** INSTRUCTIONS FOR THE TASK **
Rewrite every line from the first one through the line holding "04 (37, 908)", inclusive, including the text of each line. Scale each coordinate in the answers by 0.2 and round to whole numbers, with halves rounding up.

--- START RECORDS FOR THIS EXERCISE ---

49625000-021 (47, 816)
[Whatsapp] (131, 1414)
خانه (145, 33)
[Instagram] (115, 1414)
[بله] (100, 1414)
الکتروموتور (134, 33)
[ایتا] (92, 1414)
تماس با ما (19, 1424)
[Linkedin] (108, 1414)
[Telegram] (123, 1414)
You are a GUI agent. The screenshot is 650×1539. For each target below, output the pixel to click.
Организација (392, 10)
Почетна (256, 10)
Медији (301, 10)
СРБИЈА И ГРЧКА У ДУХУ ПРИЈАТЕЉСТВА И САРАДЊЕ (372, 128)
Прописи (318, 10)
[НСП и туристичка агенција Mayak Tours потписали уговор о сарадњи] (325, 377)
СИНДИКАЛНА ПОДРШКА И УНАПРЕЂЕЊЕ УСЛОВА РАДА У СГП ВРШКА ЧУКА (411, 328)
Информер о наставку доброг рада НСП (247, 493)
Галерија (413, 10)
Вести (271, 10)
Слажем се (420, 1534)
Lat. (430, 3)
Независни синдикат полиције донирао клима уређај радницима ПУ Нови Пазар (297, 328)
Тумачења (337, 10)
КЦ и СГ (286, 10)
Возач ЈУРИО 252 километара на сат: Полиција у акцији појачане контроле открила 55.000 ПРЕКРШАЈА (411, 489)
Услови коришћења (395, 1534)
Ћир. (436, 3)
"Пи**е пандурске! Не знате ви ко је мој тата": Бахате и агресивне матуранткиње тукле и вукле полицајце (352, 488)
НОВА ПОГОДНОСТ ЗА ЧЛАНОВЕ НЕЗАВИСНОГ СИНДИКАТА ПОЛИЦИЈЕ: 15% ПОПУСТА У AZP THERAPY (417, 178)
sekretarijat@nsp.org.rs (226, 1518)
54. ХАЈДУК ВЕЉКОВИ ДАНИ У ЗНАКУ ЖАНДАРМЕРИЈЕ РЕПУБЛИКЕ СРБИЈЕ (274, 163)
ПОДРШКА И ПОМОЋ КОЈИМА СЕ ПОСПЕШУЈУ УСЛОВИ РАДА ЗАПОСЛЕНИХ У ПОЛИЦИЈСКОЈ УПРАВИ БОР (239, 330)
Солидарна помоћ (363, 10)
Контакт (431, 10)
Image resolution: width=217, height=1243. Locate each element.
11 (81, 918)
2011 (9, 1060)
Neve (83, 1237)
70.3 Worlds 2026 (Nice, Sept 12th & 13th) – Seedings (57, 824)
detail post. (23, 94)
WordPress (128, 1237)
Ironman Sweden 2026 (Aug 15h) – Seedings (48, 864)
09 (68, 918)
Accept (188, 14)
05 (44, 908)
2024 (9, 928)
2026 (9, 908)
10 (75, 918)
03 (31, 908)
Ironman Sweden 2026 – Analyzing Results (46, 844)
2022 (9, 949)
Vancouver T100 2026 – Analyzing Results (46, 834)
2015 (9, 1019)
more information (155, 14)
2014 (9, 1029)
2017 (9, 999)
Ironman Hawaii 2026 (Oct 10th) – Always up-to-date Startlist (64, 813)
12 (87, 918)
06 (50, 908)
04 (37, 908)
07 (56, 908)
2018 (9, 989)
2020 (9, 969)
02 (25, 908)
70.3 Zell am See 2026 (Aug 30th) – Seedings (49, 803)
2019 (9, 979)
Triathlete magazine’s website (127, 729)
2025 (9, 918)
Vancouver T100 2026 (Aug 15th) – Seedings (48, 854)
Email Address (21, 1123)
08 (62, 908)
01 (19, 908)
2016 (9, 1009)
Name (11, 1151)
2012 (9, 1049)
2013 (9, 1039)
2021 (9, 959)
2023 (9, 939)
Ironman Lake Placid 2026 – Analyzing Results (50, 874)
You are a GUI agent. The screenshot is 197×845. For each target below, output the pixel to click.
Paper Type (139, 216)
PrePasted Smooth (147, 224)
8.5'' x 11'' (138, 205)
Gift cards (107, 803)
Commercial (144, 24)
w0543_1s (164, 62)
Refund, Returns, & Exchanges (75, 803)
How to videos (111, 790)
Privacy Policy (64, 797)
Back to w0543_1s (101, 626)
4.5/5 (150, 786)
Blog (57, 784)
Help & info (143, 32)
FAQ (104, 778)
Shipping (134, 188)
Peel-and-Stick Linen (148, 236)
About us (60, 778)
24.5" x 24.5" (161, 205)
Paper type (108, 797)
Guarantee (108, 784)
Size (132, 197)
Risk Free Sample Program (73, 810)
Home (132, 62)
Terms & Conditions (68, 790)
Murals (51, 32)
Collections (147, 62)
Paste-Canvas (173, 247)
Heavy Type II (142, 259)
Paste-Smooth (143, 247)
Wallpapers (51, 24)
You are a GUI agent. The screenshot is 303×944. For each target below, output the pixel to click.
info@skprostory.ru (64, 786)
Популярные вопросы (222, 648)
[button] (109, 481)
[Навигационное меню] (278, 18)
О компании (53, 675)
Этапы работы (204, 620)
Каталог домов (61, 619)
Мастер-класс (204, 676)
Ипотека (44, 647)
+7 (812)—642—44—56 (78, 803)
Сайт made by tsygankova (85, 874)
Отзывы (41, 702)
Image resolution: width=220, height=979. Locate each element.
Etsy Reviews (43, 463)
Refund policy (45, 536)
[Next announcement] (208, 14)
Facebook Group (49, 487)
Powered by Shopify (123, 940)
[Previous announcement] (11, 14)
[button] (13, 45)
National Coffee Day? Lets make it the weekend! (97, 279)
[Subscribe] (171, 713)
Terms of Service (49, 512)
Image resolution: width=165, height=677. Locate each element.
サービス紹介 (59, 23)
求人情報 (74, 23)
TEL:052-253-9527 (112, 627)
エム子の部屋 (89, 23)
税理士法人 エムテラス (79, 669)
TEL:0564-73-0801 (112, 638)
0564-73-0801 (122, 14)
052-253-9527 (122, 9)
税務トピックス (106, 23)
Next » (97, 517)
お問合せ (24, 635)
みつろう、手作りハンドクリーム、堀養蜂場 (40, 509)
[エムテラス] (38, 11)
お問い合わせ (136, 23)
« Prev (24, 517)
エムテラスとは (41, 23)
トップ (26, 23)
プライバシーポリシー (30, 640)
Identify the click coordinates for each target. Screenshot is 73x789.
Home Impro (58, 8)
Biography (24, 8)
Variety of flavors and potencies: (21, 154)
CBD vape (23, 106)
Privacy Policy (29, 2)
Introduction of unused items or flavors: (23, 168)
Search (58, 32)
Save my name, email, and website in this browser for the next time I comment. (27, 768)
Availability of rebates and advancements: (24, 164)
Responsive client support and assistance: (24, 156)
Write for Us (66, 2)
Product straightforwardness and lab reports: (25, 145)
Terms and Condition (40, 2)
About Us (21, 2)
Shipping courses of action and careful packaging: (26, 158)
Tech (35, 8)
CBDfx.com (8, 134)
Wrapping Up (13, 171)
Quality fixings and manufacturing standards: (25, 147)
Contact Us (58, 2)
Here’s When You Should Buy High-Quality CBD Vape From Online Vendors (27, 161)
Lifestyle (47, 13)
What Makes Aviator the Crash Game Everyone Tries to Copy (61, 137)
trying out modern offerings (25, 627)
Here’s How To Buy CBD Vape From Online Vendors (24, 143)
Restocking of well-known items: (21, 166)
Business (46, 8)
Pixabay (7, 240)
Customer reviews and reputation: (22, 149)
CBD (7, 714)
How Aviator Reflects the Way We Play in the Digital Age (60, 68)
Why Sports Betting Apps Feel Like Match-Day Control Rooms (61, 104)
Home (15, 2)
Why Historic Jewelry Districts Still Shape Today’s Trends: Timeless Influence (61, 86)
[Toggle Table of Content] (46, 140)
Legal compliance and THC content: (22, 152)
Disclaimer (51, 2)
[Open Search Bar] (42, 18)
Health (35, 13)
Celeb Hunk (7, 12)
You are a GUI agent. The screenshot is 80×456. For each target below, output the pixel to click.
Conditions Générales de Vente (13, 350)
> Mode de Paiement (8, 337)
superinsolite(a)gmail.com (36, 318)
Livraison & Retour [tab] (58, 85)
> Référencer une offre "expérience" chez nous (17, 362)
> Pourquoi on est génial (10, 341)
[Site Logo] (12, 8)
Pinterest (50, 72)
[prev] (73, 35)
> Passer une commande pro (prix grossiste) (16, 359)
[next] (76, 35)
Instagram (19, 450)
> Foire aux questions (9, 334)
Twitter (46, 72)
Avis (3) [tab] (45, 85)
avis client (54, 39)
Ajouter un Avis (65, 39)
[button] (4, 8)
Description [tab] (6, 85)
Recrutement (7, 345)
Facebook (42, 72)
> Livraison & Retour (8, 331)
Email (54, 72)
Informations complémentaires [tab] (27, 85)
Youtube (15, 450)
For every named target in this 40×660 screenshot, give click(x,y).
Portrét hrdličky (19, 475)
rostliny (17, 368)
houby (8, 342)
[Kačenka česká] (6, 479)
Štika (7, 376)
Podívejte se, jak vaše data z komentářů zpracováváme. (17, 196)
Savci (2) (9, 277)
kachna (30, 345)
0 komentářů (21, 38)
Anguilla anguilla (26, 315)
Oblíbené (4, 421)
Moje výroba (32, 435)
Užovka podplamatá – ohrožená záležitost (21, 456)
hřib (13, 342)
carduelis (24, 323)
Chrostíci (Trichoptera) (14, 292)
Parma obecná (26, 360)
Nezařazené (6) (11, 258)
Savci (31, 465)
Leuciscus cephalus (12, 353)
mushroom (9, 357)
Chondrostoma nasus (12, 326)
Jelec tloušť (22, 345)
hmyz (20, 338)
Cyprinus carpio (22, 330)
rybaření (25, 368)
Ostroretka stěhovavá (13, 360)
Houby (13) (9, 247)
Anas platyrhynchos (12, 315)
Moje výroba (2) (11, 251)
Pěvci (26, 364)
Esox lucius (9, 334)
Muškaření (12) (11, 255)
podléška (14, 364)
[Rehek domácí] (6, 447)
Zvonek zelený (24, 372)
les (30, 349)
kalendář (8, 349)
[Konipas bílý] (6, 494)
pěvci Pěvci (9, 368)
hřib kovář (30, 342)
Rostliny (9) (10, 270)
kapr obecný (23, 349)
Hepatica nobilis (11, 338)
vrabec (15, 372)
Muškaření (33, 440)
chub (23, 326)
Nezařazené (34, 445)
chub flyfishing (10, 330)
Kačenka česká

--- END RECORDS FOR THIS EXERCISE ---

** EXERCISE RESPONSE **
49625000-021 (9, 163)
[Whatsapp] (26, 283)
خانه (29, 7)
[Instagram] (23, 283)
[بله] (20, 283)
الکتروموتور (27, 7)
[ایتا] (18, 283)
تماس با ما (4, 285)
[Linkedin] (22, 283)
[Telegram] (25, 283)
You are a GUI agent. The screenshot is 650×1539. For each target below, output the pixel to click.
Организација (78, 2)
Почетна (51, 2)
Медији (60, 2)
СРБИЈА И ГРЧКА У ДУХУ ПРИЈАТЕЉСТВА И САРАДЊЕ (74, 26)
Прописи (64, 2)
[НСП и туристичка агенција Mayak Tours потписали уговор о сарадњи] (65, 75)
СИНДИКАЛНА ПОДРШКА И УНАПРЕЂЕЊЕ УСЛОВА РАДА У СГП ВРШКА ЧУКА (82, 66)
Информер о наставку доброг рада НСП (49, 99)
Галерија (83, 2)
Вести (54, 2)
Слажем се (84, 307)
Lat. (86, 1)
Независни синдикат полиције донирао клима уређај радницима ПУ Нови Пазар (59, 66)
Тумачења (67, 2)
КЦ и СГ (57, 2)
Возач ЈУРИО 252 километара на сат: Полиција у акцији појачане контроле открила 55.000 ПРЕКРШАЈА (82, 98)
Услови коришћења (79, 307)
Ћир. (87, 1)
"Пи**е пандурске! Не знате ви ко је мој тата": Бахате и агресивне матуранткиње тукле и вукле полицајце (70, 98)
НОВА ПОГОДНОСТ ЗА ЧЛАНОВЕ НЕЗАВИСНОГ СИНДИКАТА ПОЛИЦИЈЕ: 15% ПОПУСТА У AZP THERAPY (83, 36)
sekretarijat@nsp.org.rs (45, 304)
54. ХАЈДУК ВЕЉКОВИ ДАНИ У ЗНАКУ ЖАНДАРМЕРИЈЕ РЕПУБЛИКЕ СРБИЈЕ (55, 33)
ПОДРШКА И ПОМОЋ КОЈИМА СЕ ПОСПЕШУЈУ УСЛОВИ РАДА ЗАПОСЛЕНИХ У ПОЛИЦИЈСКОЈ УПРАВИ БОР (48, 66)
Солидарна помоћ (73, 2)
Контакт (86, 2)
Image resolution: width=217, height=1243. Locate each element.
11 (16, 184)
2011 (2, 212)
Neve (17, 247)
70.3 Worlds 2026 (Nice, Sept 12th & 13th) – Seedings (11, 165)
detail post. (5, 19)
WordPress (26, 247)
Ironman Sweden 2026 (Aug 15h) – Seedings (10, 173)
09 (14, 184)
Accept (38, 3)
05 (9, 182)
2024 (2, 186)
2026 (2, 182)
10 (15, 184)
03 (6, 182)
Ironman Sweden 2026 – Analyzing Results (9, 169)
2022 (2, 190)
Vancouver T100 2026 – Analyzing Results (9, 167)
2015 (2, 204)
more information (31, 3)
2014 (2, 206)
2017 (2, 200)
Ironman Hawaii 2026 (Oct 10th) – Always up-to-date Startlist (13, 163)
12 (17, 184)
06 (10, 182)
04 (7, 182)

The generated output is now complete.